◆ **Exercise**: Put everything in the listing from the line containing "Given: Click the" down through its final line into a Markdown table with the columns Row and Line. Number each row and leave out blank lines.
——————————
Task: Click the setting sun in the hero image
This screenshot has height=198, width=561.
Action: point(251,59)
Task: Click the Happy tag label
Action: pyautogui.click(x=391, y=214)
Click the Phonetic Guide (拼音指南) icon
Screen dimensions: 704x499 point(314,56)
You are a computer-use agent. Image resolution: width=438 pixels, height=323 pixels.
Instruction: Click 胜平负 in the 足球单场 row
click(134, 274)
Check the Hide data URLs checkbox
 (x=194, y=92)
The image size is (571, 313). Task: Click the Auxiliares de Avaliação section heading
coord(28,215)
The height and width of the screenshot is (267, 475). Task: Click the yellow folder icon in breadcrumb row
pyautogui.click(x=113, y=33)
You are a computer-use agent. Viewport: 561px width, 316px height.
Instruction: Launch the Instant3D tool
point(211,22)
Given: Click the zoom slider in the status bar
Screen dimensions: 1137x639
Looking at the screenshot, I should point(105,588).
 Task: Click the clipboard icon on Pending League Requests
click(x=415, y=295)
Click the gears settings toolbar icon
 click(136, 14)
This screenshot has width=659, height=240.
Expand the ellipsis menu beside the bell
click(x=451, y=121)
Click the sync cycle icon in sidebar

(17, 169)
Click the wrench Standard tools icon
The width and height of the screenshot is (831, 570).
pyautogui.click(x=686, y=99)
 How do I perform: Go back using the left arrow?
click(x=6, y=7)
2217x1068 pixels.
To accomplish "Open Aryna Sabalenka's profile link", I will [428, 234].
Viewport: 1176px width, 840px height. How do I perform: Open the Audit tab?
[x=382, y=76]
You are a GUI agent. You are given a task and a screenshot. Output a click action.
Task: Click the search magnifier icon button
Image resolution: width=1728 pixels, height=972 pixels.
——————————
◆ **Answer for this exercise**:
| Row | Line |
|---|---|
| 1 | Given: Click the zoom slider in the status bar |
| 2 | Screen dimensions: 1137x639 |
| 3 | Looking at the screenshot, I should point(105,588). |
| 4 |  Task: Click the clipboard icon on Pending League Requests |
| 5 | click(x=415, y=295) |
| 6 | Click the gears settings toolbar icon |
| 7 |  click(136, 14) |
| 8 | This screenshot has width=659, height=240. |
| 9 | Expand the ellipsis menu beside the bell |
| 10 | click(x=451, y=121) |
| 11 | Click the sync cycle icon in sidebar |
| 12 | (17, 169) |
| 13 | Click the wrench Standard tools icon |
| 14 | The width and height of the screenshot is (831, 570). |
| 15 | pyautogui.click(x=686, y=99) |
| 16 |  How do I perform: Go back using the left arrow? |
| 17 | click(x=6, y=7) |
| 18 | 2217x1068 pixels. |
| 19 | To accomplish "Open Aryna Sabalenka's profile link", I will [428, 234]. |
| 20 | Viewport: 1176px width, 840px height. How do I perform: Open the Audit tab? |
| 21 | [x=382, y=76] |
| 22 | You are a GUI agent. You are given a task and a screenshot. Output a click action. |
| 23 | Task: Click the search magnifier icon button |
| 24 | Image resolution: width=1728 pixels, height=972 pixels. |